**Document text**
==========

RCU Priority Inversion

To recap...

Preemptible RCU can suffer from a variant of priority inversion where a low-priority task is preempted within an RCU read-side critical section by CPU-bound medium-priority tasks (at least one per CPU). Because an RCU grace period may end only after all pre-existing RCU read-side critical sections have ended, as long as those medium-priority tasks are running, no future RCU grace periods can come to an end. All that is needed to complete the priority-inversion picture is a high-priority task attempting to allocate memory that is not yet available due to the fact that RCU grace periods cannot come to an end. This high-priority task is effectively blocked by the medium-priority tasks, which is an example of priority inversion.

This condition does not occur frequently in production real-time systems, partly because many real-time developers take care to avoid saturating the CPUs, partly because this practice can also reduce thread-queuing scheduling latencies. On such systems, the medium-priority tasks would block sooner rather than later, which would permit the low-priority task to resume, leave its RCU read-side critical section, thus permitting RCU grace periods to come to an end. In addition, enterprise systems, whether real-time or not, tend to have large amounts of memory configured, which allows these systems to ride out many minutes of RCU priority inversion. RCU priority boosting has therefore not had a very high priority on my to-do list, at least not recently.

As has been noted elsewhere, the work one is doing can influence both your perspectives and your priorities, and my work with Linaro has not only turned my attention to extreme energy efficiency, but also to small-memory platforms. We can all be thankful that I will spare you what my 30-years-ago self might have said in response to hundreds of megabytes of memory being described as “small” and instead simply state that I have now started work on RCU priority boosting. My first step was to upgrade the rcutorture test suite to check for RCU priority inversion.

This test worked, correctly identifying preemptible RCU as being vulnerable to RCU priority inversion. However, it also identified non-preemptible RCU (TREE_RCU) as being vulnerable to RCU priority inversion, despite the fact that it is not possible to preempt TREE_RCU readers.

Why did this happen?

TREE_RCU uses the Linux kernel's softirq environment for much of the grace-period processing. Although softirq cannot be preempted, ksoftirqd can be. So, if softirq processing is handed off to ksoftirqd, which is a set of non-real-time kernel threads, and if ksoftirqd is preempted in the middle of RCU grace-period processing, grace periods will be stalled.

Therefore, ksoftirqd processing provides another source of potential RCU priority inversions that must be addressed. My current patchset therefore moves the softirq processing to kthreads and allows their real-time priority to be specified as a kernel build parameter. Of course, one can use the chrt command to change these kthreads' priorities at runtime, but only if you have the forsight to have a shell running at high enough priority to gain access to the CPU! ;–)

==========

**Written task**
Copy, word for word, the stretch of the RCU priority inversion text above from "This condition does" through "least not recently.".

**Data**
==========

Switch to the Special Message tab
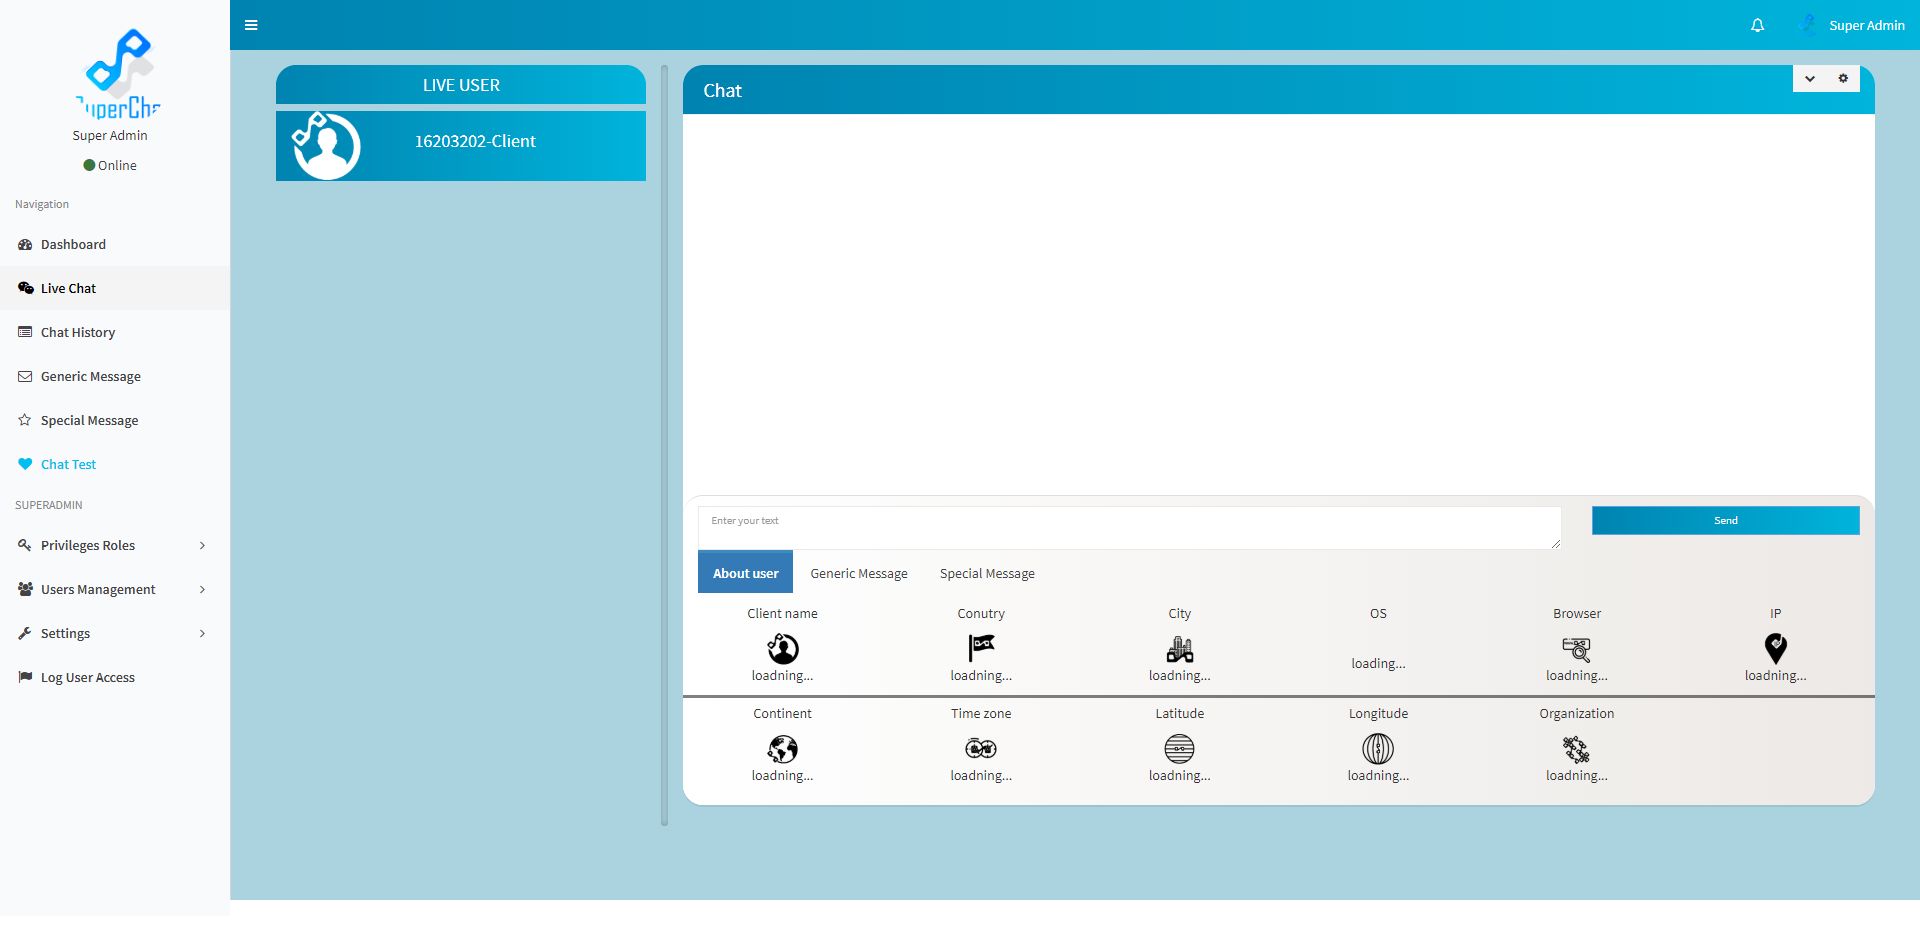This screenshot has height=951, width=1920. 987,573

==========

**Correct result**
This condition does not occur frequently in production real-time systems, partly because many real-time developers take care to avoid saturating the CPUs, partly because this practice can also reduce thread-queuing scheduling latencies. On such systems, the medium-priority tasks would block sooner rather than later, which would permit the low-priority task to resume, leave its RCU read-side critical section, thus permitting RCU grace periods to come to an end. In addition, enterprise systems, whether real-time or not, tend to have large amounts of memory configured, which allows these systems to ride out many minutes of RCU priority inversion. RCU priority boosting has therefore not had a very high priority on my to-do list, at least not recently.